Start of MATERIAL PROVIDED

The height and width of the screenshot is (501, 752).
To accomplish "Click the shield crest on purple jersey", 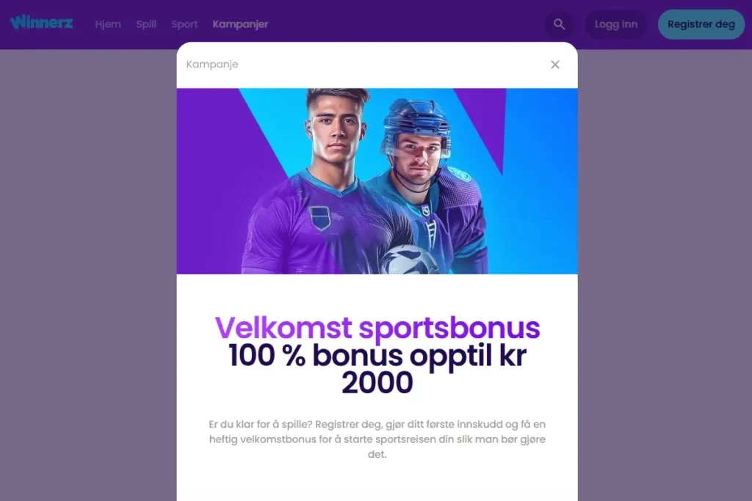I will pyautogui.click(x=319, y=218).
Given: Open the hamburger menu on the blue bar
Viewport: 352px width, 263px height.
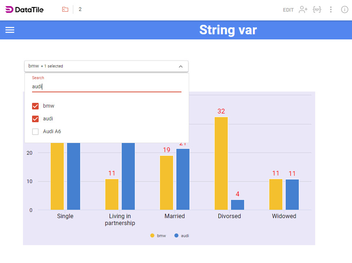Looking at the screenshot, I should point(10,30).
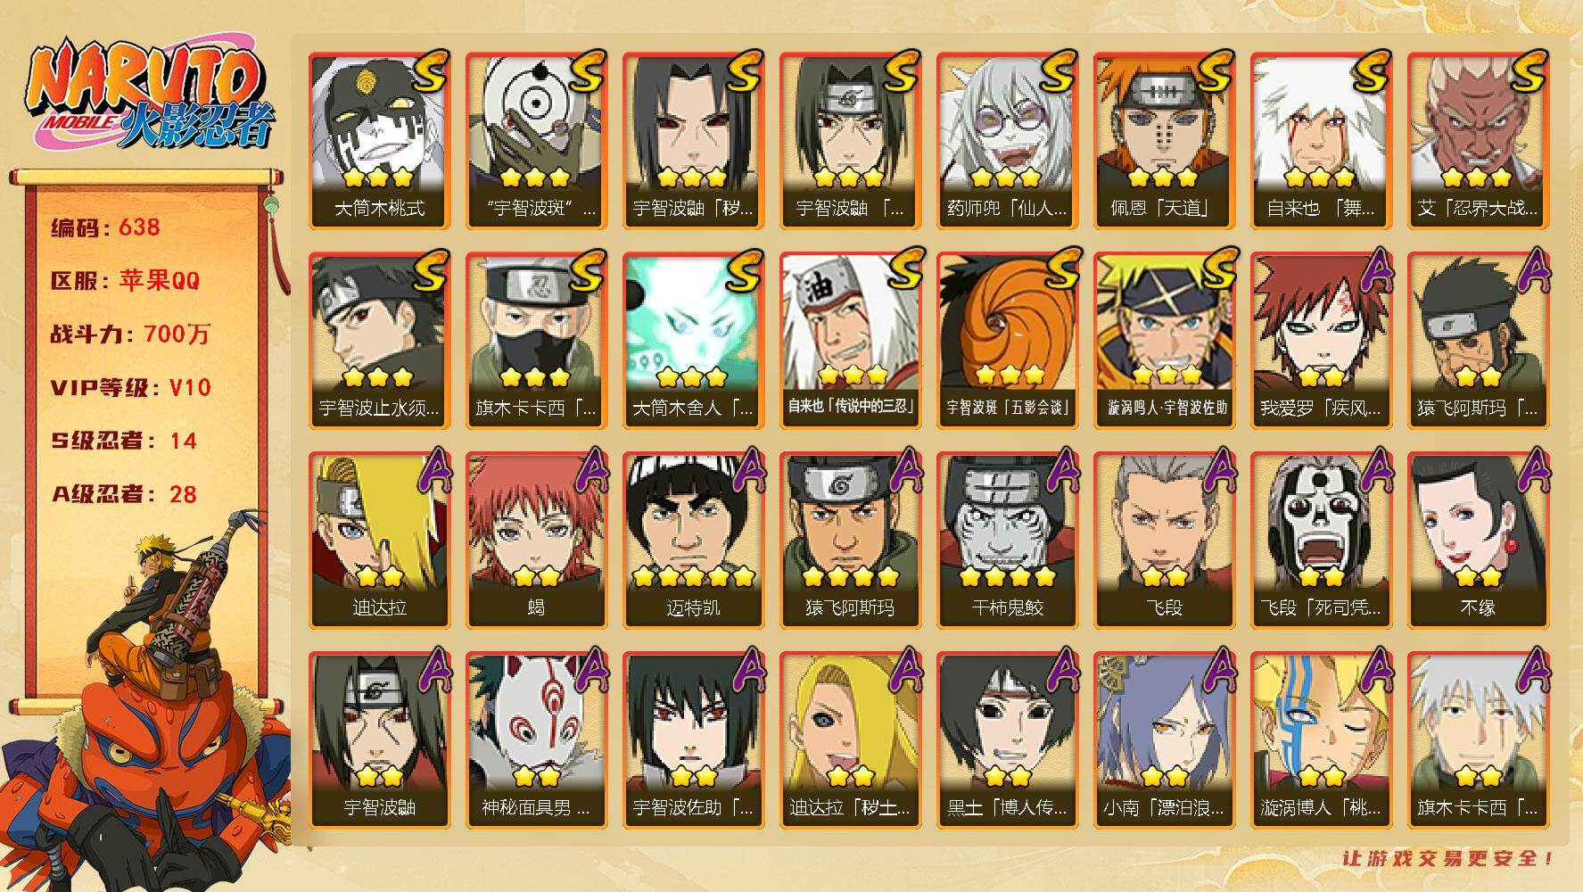Choose the 自来也「传说中的三忍」card
1583x892 pixels.
[850, 341]
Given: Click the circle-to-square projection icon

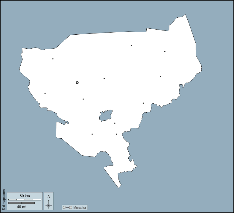Looking at the screenshot, I should point(67,207).
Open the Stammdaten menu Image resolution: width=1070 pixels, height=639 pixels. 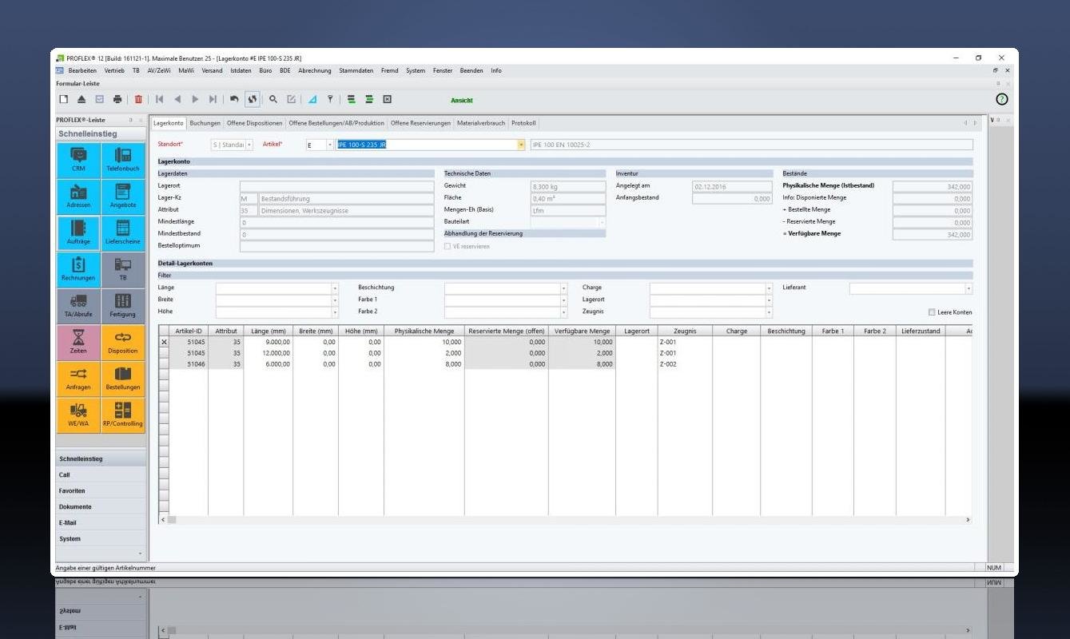(356, 70)
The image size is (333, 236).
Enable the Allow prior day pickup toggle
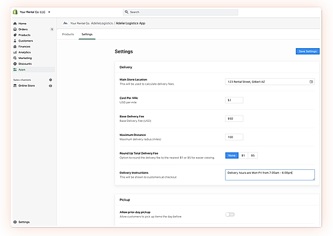click(230, 214)
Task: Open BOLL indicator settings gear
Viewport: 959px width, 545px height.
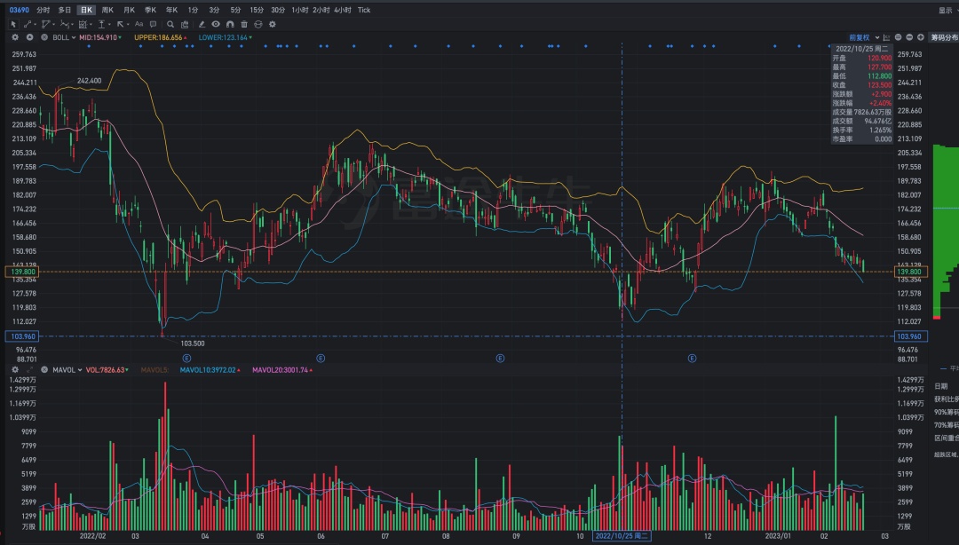Action: [x=15, y=37]
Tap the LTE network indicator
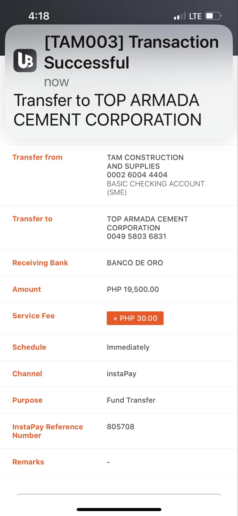 point(195,16)
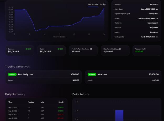Select the blue bar in Daily Returns chart
The width and height of the screenshot is (164, 121).
119,116
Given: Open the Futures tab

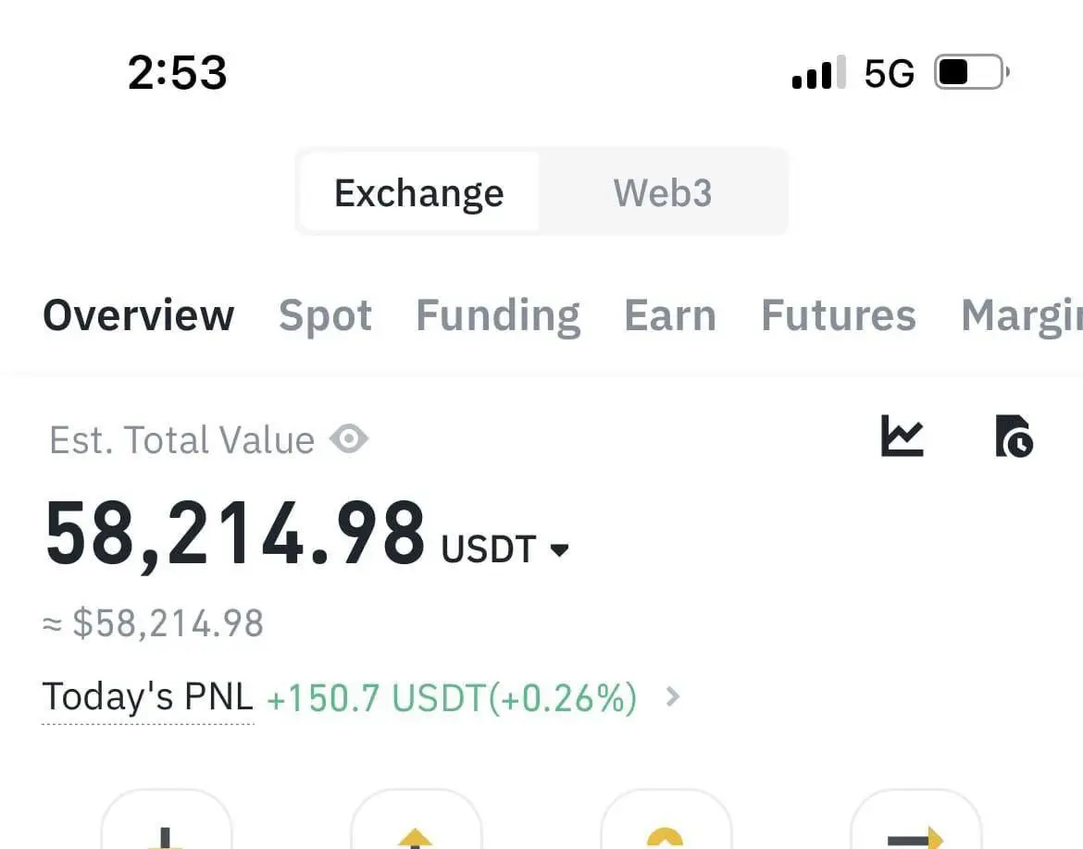Looking at the screenshot, I should coord(839,315).
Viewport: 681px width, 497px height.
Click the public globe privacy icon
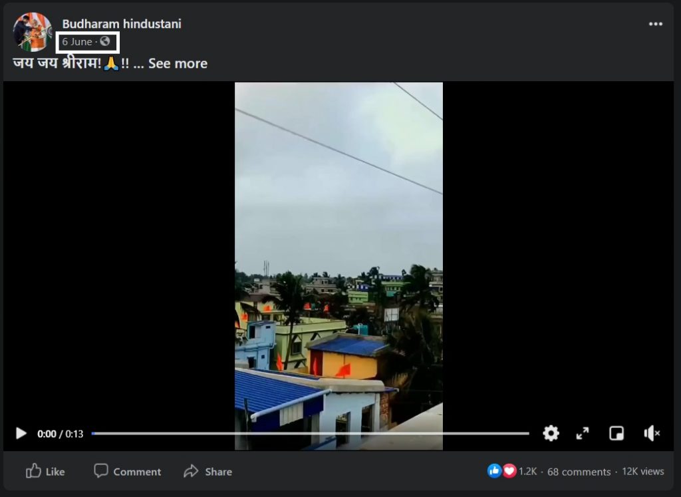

End of MATERIAL PROVIDED

(PROBLEM DESCRIPTION): Pictures do not go in the copy. Write out exactly the lines from the line containing "Enable the Allow prior day pickup toggle" through the last line of the listing.

(WRITTEN RESPONSE):
Enable the Allow prior day pickup toggle
click(230, 214)
Task: Open BOLL indicator settings gear
Viewport: 959px width, 545px height.
Action: [x=15, y=37]
Tap the LTE network indicator
 point(195,16)
Select the blue bar in Daily Returns chart
The width and height of the screenshot is (164, 121).
119,116
Given: Open the Futures tab

Looking at the screenshot, I should coord(839,315).
Viewport: 681px width, 497px height.
Click the public globe privacy icon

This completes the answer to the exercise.